REQUIREMENT:
Drop every picture, then repeat the records exactly.

GIVEN DATA:
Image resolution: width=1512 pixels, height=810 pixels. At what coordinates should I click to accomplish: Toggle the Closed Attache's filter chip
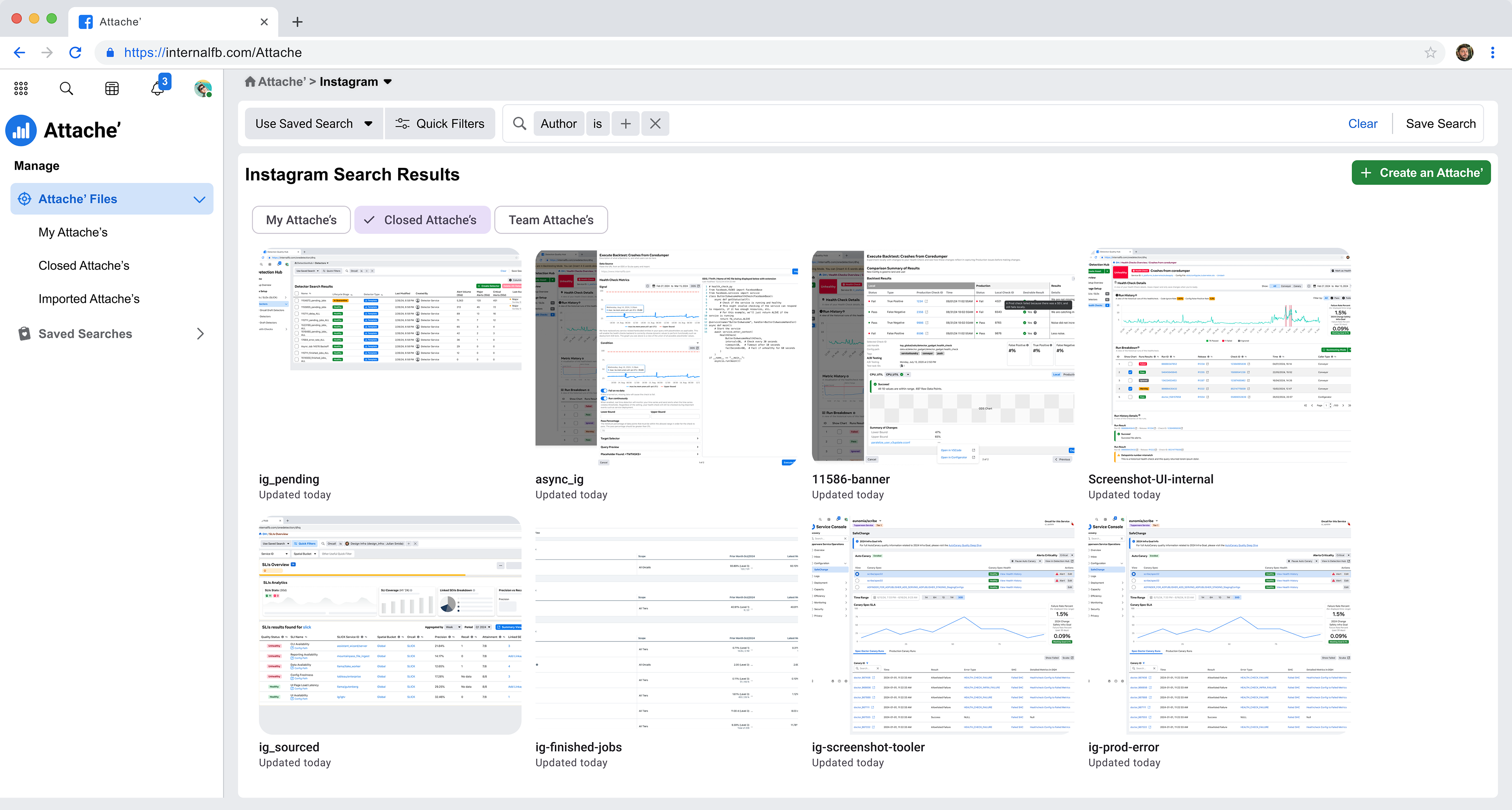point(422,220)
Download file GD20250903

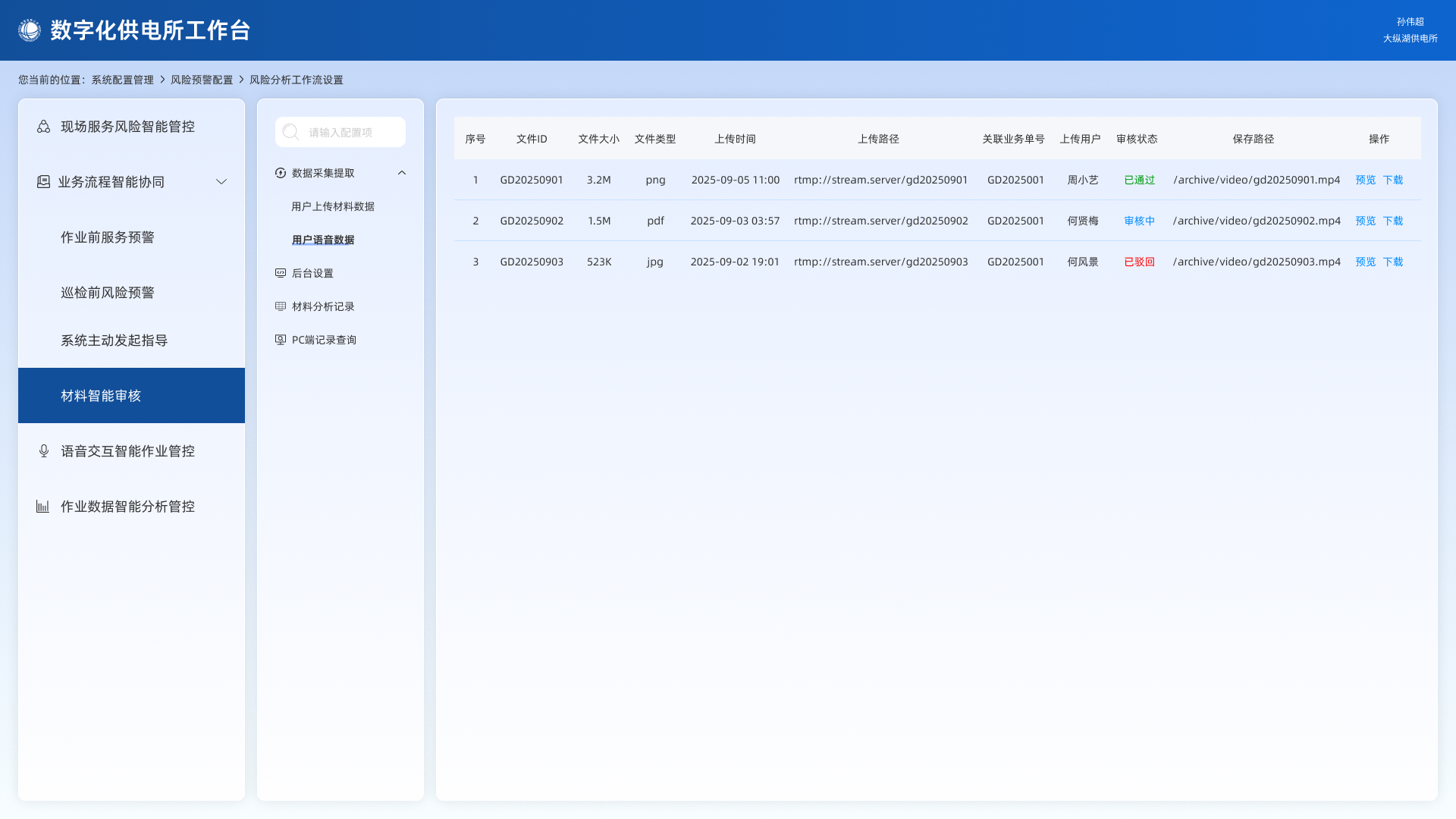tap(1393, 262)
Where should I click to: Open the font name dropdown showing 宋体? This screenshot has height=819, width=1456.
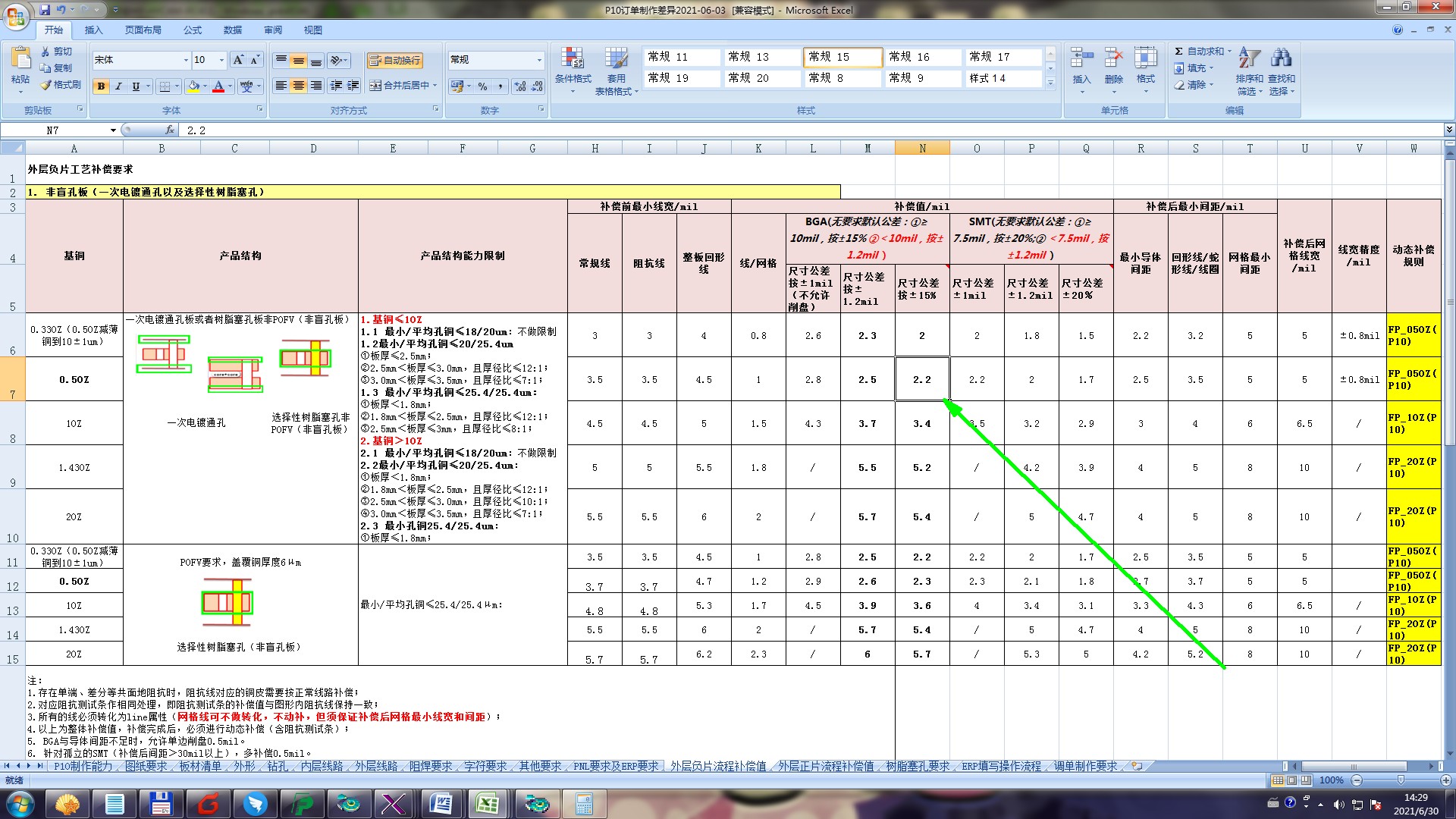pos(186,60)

EXERCISE ANSWER:
Image resolution: width=1512 pixels, height=810 pixels. At what coordinates should I click to accomplish: Toggle the Closed Attache's filter chip
point(422,220)
Download file GD20250903

tap(1393, 262)
Where should I click to: Open the font name dropdown showing 宋体? This screenshot has height=819, width=1456.
pos(186,60)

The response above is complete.